Taking the material as a whole, state how many of its lines contain "header". Write the number and nothing more.

────────────────────

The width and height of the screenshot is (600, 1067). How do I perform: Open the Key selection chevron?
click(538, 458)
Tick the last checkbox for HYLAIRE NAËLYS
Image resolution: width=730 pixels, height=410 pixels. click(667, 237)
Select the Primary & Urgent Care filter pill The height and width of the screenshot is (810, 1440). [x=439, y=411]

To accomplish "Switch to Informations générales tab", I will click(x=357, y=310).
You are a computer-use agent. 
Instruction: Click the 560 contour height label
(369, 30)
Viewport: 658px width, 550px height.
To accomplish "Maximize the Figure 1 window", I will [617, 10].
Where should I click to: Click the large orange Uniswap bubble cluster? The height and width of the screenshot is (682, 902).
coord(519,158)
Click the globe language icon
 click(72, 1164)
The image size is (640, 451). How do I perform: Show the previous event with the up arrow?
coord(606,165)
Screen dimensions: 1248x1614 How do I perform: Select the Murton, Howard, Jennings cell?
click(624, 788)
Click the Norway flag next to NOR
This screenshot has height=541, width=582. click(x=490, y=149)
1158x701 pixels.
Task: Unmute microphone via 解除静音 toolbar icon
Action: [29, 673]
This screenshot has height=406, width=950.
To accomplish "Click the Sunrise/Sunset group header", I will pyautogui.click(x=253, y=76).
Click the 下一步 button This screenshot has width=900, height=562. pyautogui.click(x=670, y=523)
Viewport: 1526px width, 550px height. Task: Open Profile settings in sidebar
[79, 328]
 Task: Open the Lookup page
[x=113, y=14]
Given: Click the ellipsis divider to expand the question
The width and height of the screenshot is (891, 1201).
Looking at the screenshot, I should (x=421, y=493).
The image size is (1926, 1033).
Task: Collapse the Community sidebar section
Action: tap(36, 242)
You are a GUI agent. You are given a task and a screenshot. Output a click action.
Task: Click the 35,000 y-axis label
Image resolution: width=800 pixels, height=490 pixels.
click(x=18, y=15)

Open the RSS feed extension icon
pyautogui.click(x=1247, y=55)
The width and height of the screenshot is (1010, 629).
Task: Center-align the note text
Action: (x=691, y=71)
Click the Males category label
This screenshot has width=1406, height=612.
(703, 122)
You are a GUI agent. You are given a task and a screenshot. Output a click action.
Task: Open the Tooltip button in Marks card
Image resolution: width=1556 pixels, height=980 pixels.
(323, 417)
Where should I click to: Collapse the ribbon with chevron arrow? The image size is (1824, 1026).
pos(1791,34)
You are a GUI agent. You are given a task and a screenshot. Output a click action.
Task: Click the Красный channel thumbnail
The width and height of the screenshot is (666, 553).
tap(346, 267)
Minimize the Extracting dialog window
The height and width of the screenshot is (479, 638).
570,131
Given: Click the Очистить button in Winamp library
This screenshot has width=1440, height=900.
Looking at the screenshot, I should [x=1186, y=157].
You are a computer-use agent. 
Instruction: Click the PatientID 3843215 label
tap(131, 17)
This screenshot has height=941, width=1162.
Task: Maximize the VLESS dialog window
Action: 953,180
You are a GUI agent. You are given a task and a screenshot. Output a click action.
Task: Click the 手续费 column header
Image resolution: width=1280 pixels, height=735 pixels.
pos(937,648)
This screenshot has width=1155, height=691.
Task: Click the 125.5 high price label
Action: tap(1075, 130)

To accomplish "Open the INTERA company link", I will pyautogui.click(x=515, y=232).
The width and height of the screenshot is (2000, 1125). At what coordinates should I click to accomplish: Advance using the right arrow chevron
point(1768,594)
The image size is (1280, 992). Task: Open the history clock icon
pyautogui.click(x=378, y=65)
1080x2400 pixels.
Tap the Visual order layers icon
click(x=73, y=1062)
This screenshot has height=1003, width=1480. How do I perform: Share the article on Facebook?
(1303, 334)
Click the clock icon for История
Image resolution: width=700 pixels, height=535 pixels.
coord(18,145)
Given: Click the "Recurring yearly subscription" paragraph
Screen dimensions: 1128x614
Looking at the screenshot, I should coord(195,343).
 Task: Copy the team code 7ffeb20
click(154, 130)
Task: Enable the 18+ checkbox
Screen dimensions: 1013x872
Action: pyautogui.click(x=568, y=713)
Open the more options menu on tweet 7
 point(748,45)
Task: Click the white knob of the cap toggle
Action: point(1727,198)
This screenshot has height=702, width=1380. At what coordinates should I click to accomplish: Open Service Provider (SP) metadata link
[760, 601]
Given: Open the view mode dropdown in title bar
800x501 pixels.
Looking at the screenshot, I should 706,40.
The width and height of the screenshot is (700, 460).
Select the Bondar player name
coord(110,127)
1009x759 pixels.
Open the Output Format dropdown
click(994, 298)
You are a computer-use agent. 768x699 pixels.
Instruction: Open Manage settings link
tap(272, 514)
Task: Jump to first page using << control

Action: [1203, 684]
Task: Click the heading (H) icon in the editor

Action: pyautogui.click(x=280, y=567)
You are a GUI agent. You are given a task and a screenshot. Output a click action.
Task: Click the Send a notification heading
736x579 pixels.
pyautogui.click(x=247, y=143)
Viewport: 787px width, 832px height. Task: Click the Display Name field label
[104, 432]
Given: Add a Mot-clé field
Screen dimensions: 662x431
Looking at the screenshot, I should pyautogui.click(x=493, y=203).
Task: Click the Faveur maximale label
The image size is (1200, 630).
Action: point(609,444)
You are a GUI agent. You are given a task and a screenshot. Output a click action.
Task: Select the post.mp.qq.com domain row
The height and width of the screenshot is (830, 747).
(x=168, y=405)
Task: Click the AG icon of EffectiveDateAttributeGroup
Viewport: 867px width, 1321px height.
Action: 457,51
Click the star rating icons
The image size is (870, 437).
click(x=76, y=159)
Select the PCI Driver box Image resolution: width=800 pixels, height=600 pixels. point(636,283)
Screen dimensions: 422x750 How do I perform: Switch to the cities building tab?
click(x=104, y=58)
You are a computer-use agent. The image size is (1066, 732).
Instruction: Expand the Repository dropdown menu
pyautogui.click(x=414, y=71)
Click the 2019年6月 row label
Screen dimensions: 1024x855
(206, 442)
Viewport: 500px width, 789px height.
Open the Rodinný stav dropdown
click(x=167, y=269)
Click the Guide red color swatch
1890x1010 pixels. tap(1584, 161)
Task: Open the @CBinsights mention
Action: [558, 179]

────────────────────

**OUTPUT FOR THIS TASK**: 2